== Segment start ==

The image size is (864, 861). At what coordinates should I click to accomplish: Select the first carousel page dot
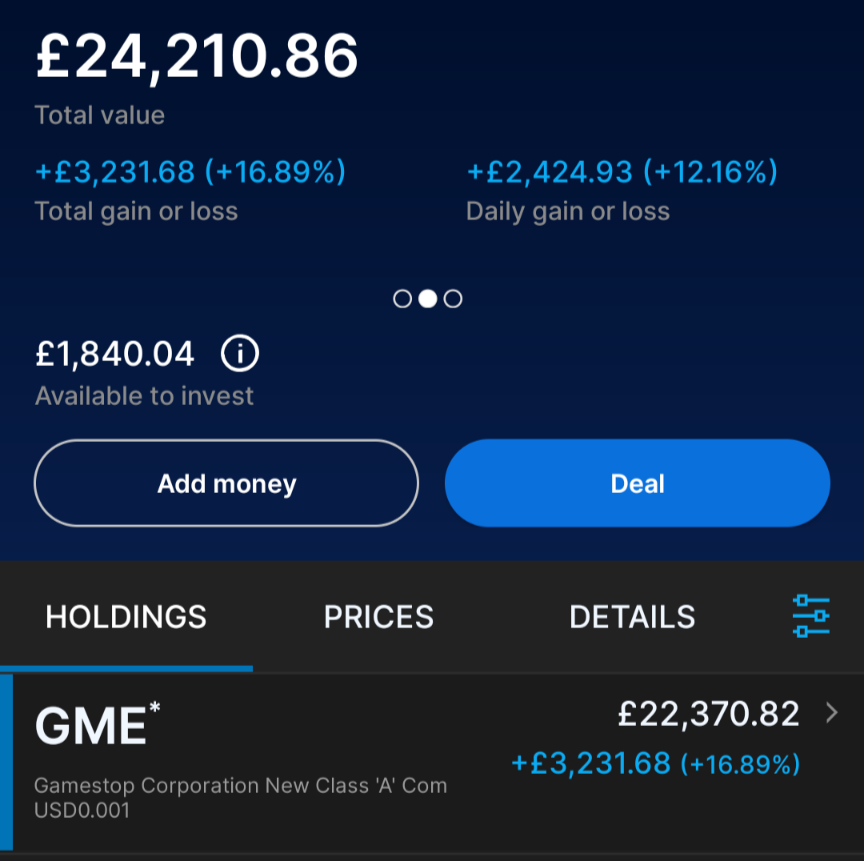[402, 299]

== Segment end ==
== Segment start ==

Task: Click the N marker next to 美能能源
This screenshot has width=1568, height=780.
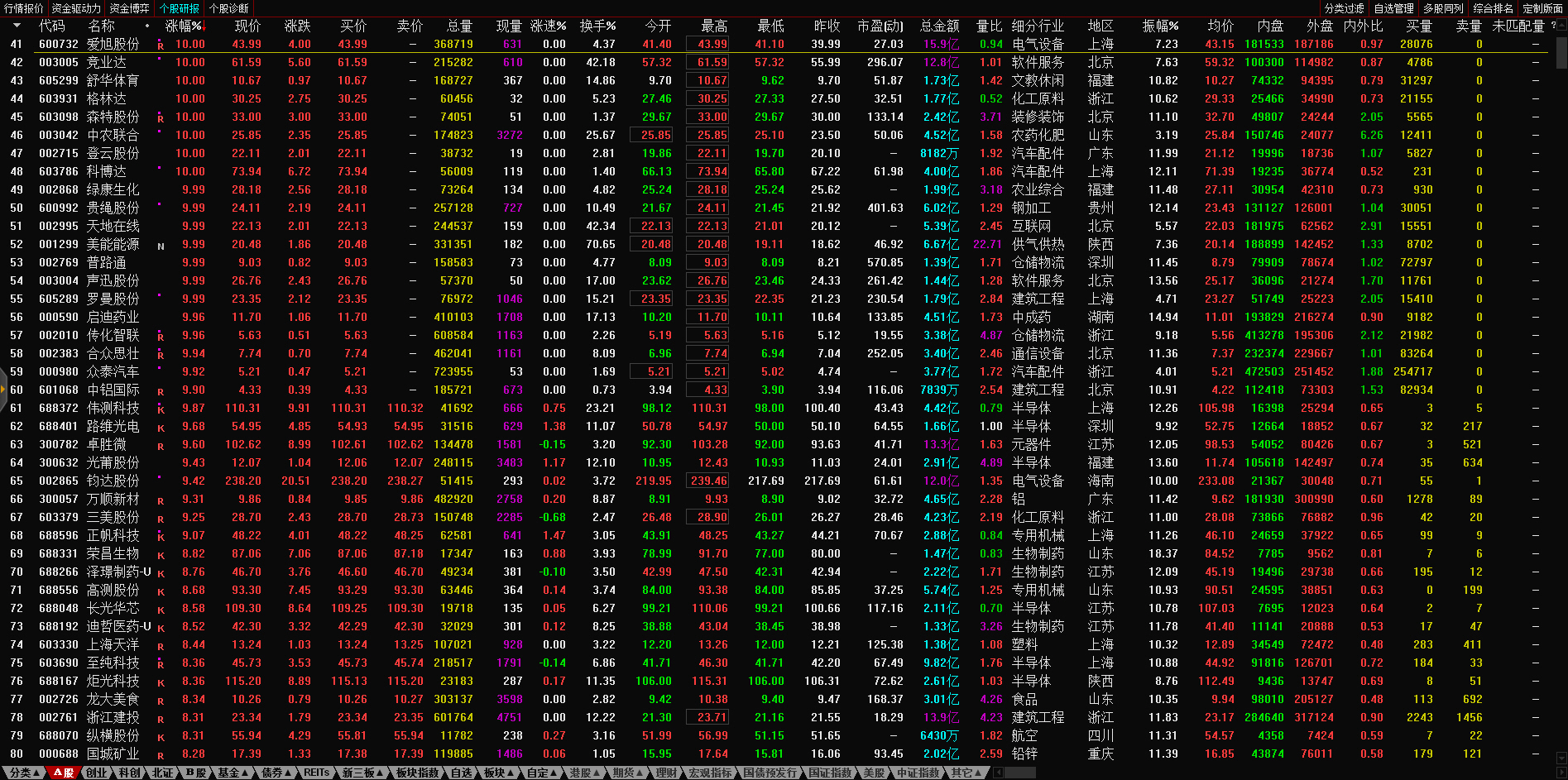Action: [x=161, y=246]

== Segment end ==
== Segment start ==

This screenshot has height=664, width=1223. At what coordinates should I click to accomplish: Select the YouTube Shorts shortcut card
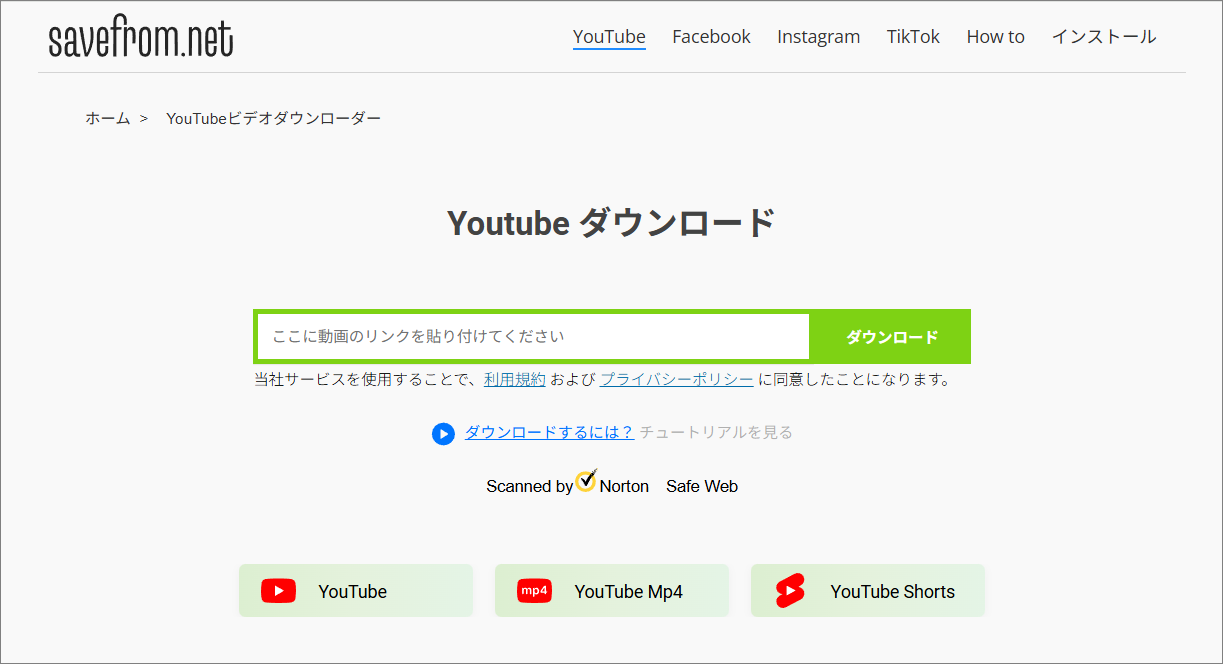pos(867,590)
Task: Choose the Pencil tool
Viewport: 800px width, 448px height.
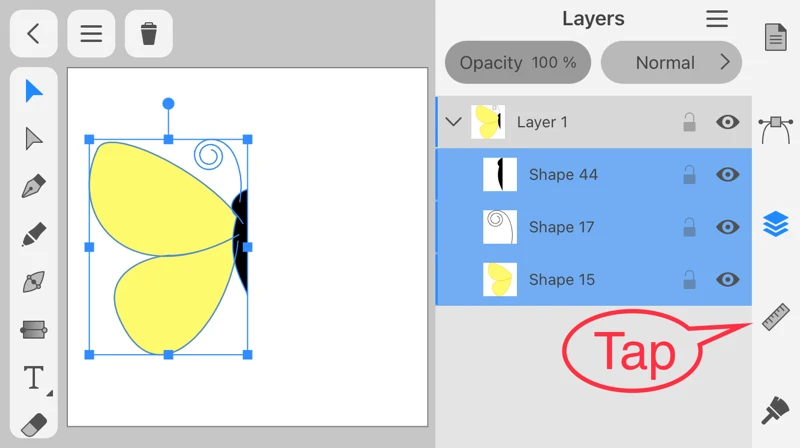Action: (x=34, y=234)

== Segment end ==

Exercise goal:
Please copy each line of the records above that holds the word "Task".

Expected output:
Task: Click the N marker next to 美能能源
Task: Choose the Pencil tool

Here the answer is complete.